How do we track what we don't see? Spatiotemporal information in multiple object tracking

Dynamic environments require us to visually track and maintain moving objects through space and across occlusions. The goal of the current research was to investigate the encoding and recovery of spatiotemporal elements in a multiple object tracking (MOT) paradigm. This research looked at the encoding and recovery of motion cues after occlusions to assess which spatiotemporal information is encoded, how this information is used during the occlusion, and which spatiotemporal elements impact the recovery of targets. Additionally, the impact of encoding specificity, or a lack thereof, between encoding and recovery was assessed for its impact on recovery.;The findings of this thesis confirm that location information is a salient piece of information in MOT. The results suggest that direction information is also encoded in MOT. Traditional MOT paradigms may have failed to demonstrate the use of direction cues because of the lack of encoding specify (or at least partial encoding specify) between the tracking and recovery phases. Overall, the theoretical contribution of this thesis is that target recovery after occlusion is facilitated by an off-line backward extrapolation. It is possible that stable spatiotemporal information such as direction information may be stored in long-term memory, while information that is dynamic and requires constant update, such as location-identity bindings, is stored in visual short-term memory.;Experiment 1 investigated the impact of having motion in both tracking and recovery phases of MOT. Motion facilitated recovery of targets that moved during the occlusion, highlighting the importance of motion encoding and the use of motion in recovery.

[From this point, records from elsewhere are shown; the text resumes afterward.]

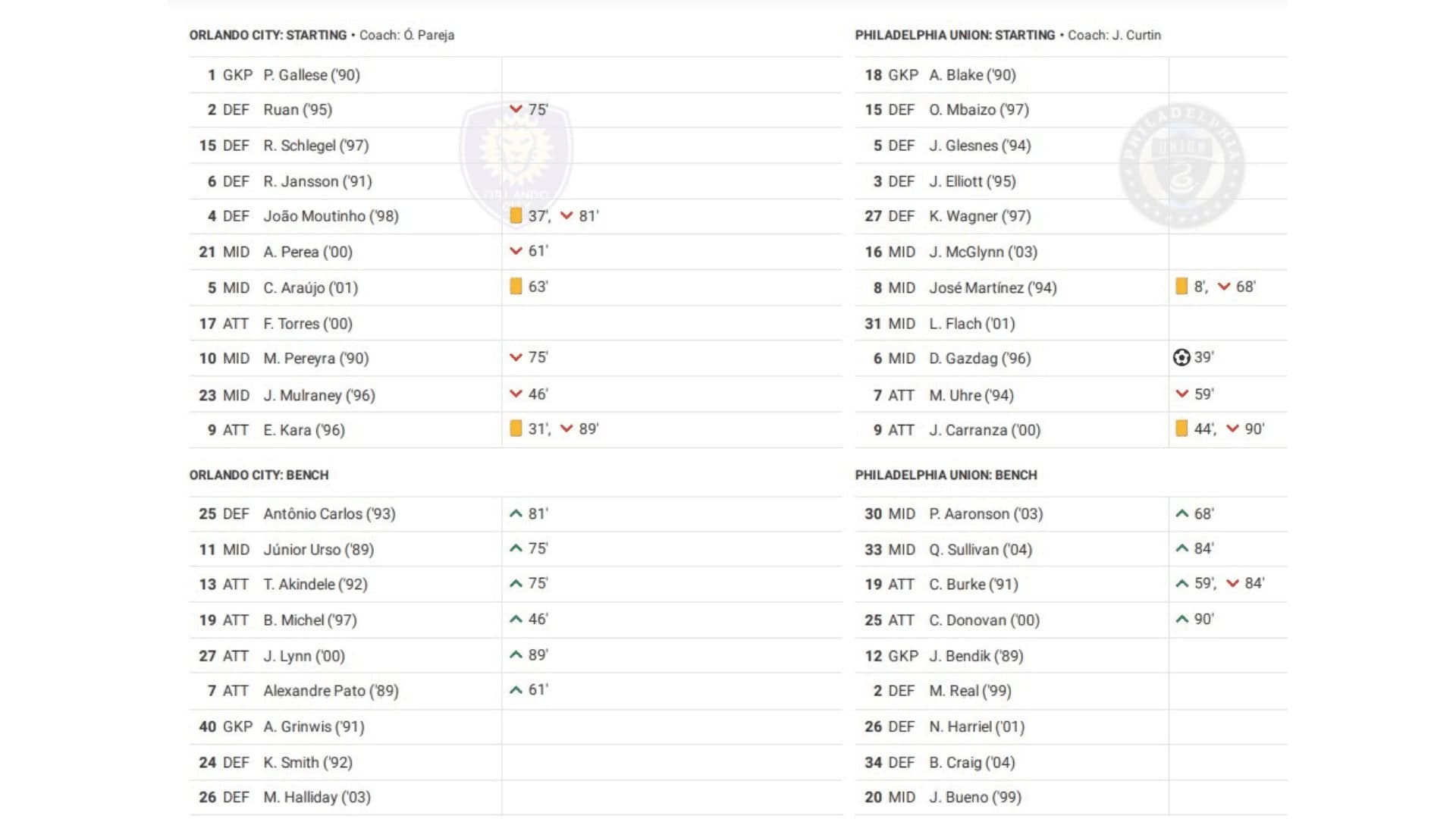The height and width of the screenshot is (819, 1456).
Task: Click Antônio Carlos's green substitution-on arrow
Action: click(516, 513)
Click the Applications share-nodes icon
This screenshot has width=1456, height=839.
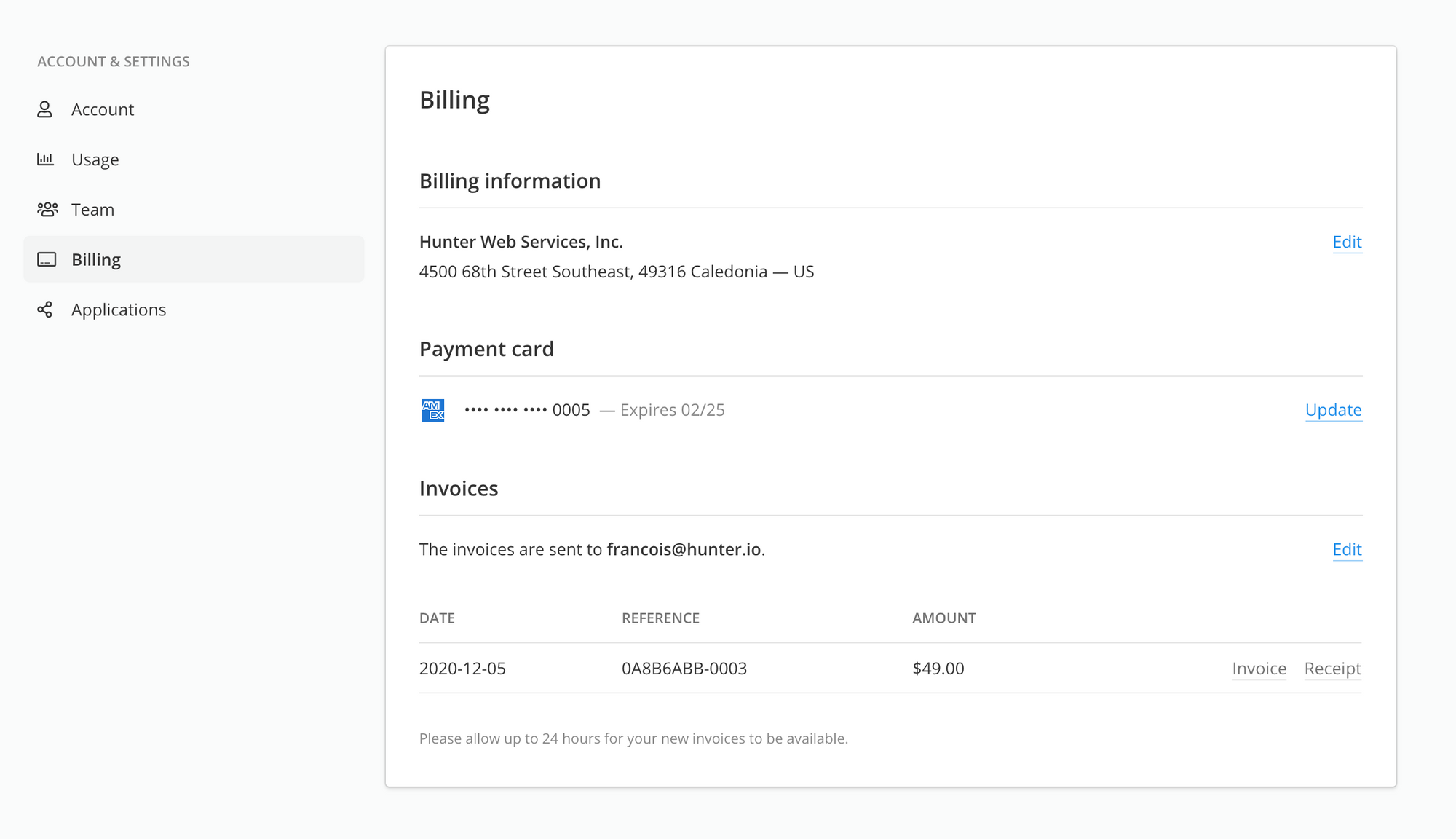45,310
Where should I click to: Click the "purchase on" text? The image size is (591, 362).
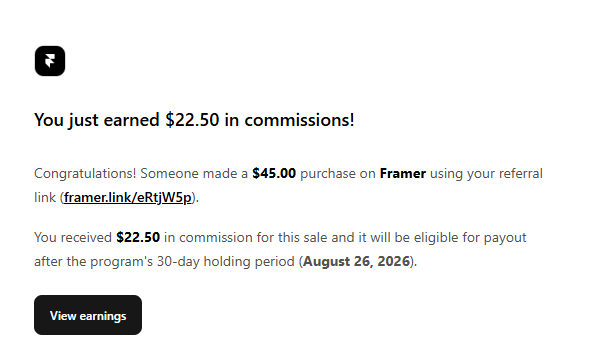338,173
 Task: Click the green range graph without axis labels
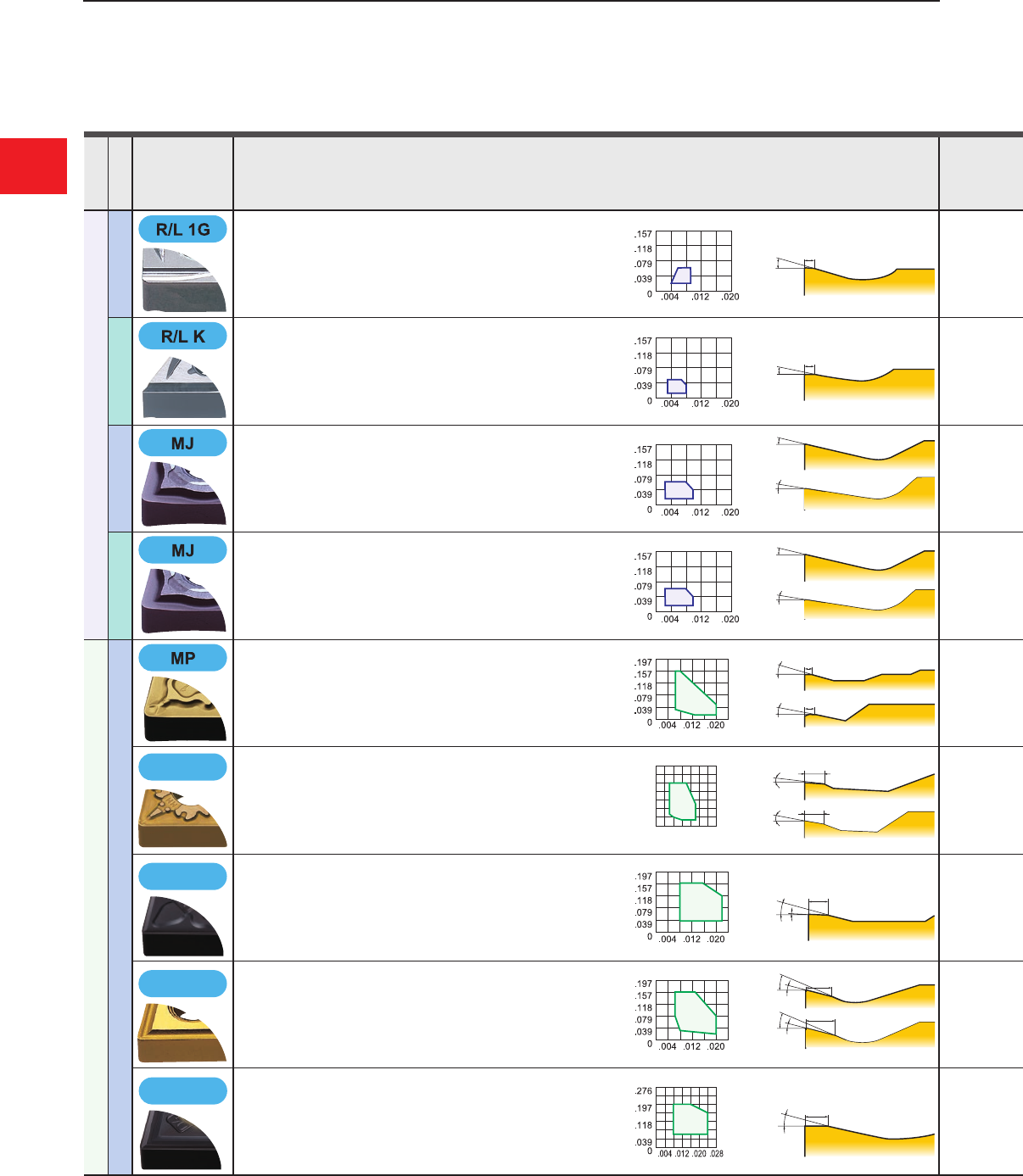pos(685,796)
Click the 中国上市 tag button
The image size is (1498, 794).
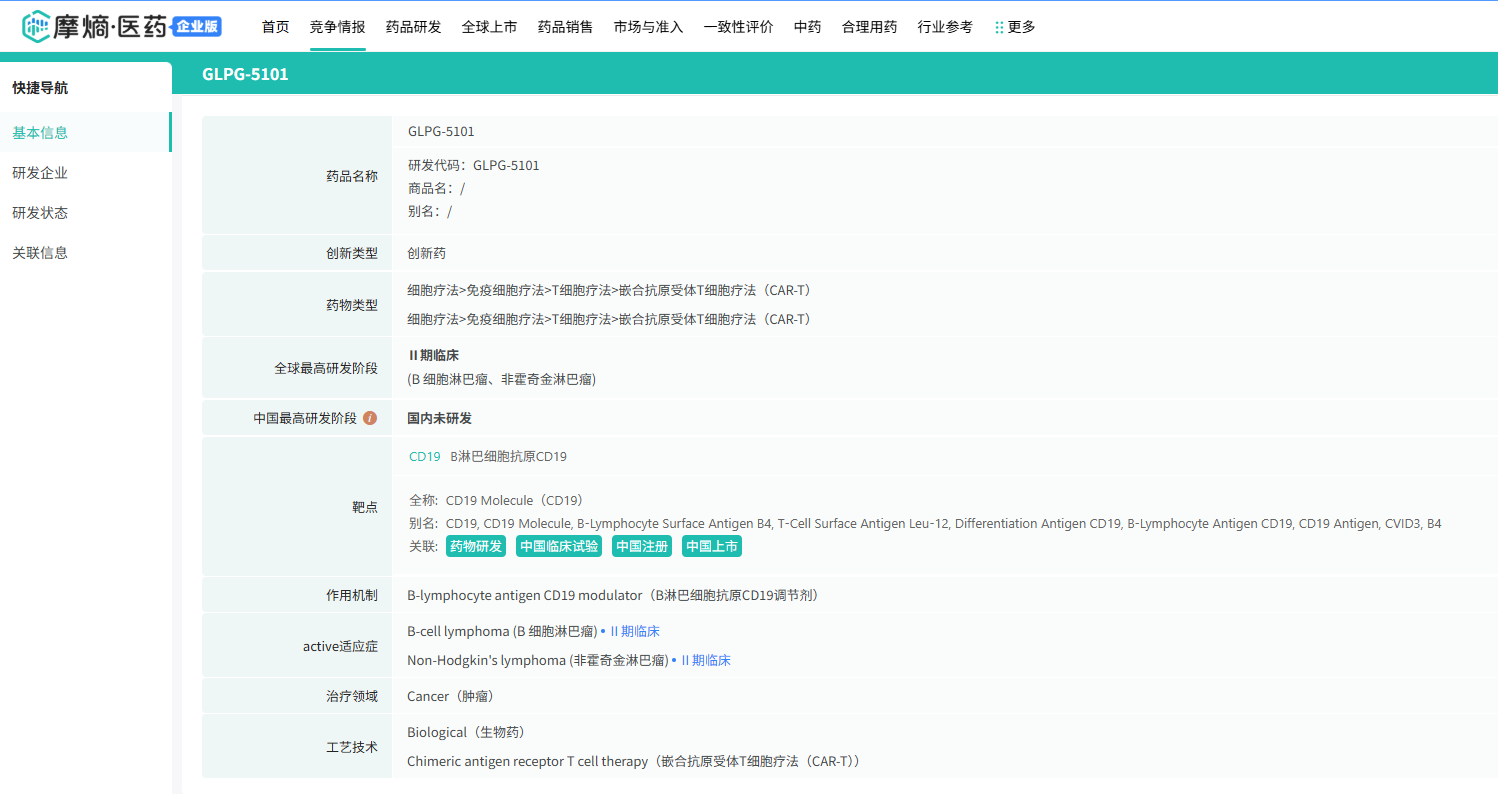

Experiment 2 investigated the impact of having only direction information in the recovery phase on target recovery. Experiment 2 showed that direction information significantly improved performance in recovering targets that moved during the occlusion period. Experiment 3 examined location, direction, and motion information in both the tracking and recovery phase in order to determine the impact of having such information during tracking on recovery accuracy. The results of this experiment showed that the presence of spatiotemporal information in the tracking phase was required for accurate recovery of targets.